> WORK REQUEST: Print out the entries exactly, and include each one.

[Items listed in a dataset]
::::::
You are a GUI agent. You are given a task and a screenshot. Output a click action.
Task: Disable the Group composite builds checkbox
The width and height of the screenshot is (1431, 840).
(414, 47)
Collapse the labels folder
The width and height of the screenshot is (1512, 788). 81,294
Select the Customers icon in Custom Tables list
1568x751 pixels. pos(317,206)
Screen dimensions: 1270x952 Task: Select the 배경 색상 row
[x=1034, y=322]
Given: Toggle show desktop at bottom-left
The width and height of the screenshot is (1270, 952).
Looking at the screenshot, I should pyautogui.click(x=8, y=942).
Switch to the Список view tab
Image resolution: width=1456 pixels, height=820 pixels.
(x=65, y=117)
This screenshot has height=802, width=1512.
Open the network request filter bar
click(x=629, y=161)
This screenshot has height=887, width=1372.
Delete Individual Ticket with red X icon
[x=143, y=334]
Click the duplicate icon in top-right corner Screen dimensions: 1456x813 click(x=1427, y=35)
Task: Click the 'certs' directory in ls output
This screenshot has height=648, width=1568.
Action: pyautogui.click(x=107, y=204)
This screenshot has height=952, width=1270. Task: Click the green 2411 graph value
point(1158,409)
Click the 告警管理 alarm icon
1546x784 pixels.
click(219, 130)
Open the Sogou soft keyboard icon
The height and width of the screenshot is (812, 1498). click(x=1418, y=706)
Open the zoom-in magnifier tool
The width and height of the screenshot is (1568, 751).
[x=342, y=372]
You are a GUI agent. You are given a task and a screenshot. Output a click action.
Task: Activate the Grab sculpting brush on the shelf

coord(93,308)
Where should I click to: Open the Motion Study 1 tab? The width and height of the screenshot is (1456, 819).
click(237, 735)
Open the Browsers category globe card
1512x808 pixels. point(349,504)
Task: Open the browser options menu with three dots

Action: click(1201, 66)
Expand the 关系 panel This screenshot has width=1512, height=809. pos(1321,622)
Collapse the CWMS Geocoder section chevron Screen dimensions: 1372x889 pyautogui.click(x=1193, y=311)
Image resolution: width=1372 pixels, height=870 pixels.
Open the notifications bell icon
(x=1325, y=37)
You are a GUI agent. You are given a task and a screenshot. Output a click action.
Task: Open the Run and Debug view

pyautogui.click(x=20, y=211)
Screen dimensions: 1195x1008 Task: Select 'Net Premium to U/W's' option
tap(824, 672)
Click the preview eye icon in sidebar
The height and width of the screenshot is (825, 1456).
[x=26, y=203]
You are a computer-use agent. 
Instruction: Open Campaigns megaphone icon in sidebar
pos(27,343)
::::::
> ANSWER TO THIS EXERCISE:
You are a GUI agent. You are given a task and a screenshot. Output a click action.
Task: Disable the Group composite builds checkbox
The width and height of the screenshot is (1431, 840).
(414, 47)
Collapse the labels folder
The width and height of the screenshot is (1512, 788). 81,294
Select the Customers icon in Custom Tables list
1568x751 pixels. pos(317,206)
Screen dimensions: 1270x952 Task: Select the 배경 색상 row
[x=1034, y=322]
Given: Toggle show desktop at bottom-left
The width and height of the screenshot is (1270, 952).
Looking at the screenshot, I should pyautogui.click(x=8, y=942).
Switch to the Список view tab
Image resolution: width=1456 pixels, height=820 pixels.
(x=65, y=117)
This screenshot has height=802, width=1512.
Open the network request filter bar
click(x=629, y=161)
This screenshot has height=887, width=1372.
Delete Individual Ticket with red X icon
[x=143, y=334]
Click the duplicate icon in top-right corner Screen dimensions: 1456x813 click(x=1427, y=35)
Task: Click the 'certs' directory in ls output
This screenshot has height=648, width=1568.
Action: pyautogui.click(x=107, y=204)
This screenshot has height=952, width=1270. Task: Click the green 2411 graph value
point(1158,409)
Click the 告警管理 alarm icon
1546x784 pixels.
click(219, 130)
Open the Sogou soft keyboard icon
The height and width of the screenshot is (812, 1498). click(x=1418, y=706)
Open the zoom-in magnifier tool
The width and height of the screenshot is (1568, 751).
[x=342, y=372]
You are a GUI agent. You are given a task and a screenshot. Output a click action.
Task: Activate the Grab sculpting brush on the shelf

coord(93,308)
Where should I click to: Open the Motion Study 1 tab? The width and height of the screenshot is (1456, 819).
click(237, 735)
Open the Browsers category globe card
1512x808 pixels. point(349,504)
Task: Open the browser options menu with three dots

Action: click(1201, 66)
Expand the 关系 panel This screenshot has width=1512, height=809. pos(1321,622)
Collapse the CWMS Geocoder section chevron Screen dimensions: 1372x889 pyautogui.click(x=1193, y=311)
Image resolution: width=1372 pixels, height=870 pixels.
Open the notifications bell icon
(x=1325, y=37)
You are a GUI agent. You are given a task and a screenshot. Output a click action.
Task: Open the Run and Debug view

pyautogui.click(x=20, y=211)
Screen dimensions: 1195x1008 Task: Select 'Net Premium to U/W's' option
tap(824, 672)
Click the preview eye icon in sidebar
The height and width of the screenshot is (825, 1456).
[x=26, y=203]
You are a computer-use agent. 
Instruction: Open Campaigns megaphone icon in sidebar
pos(27,343)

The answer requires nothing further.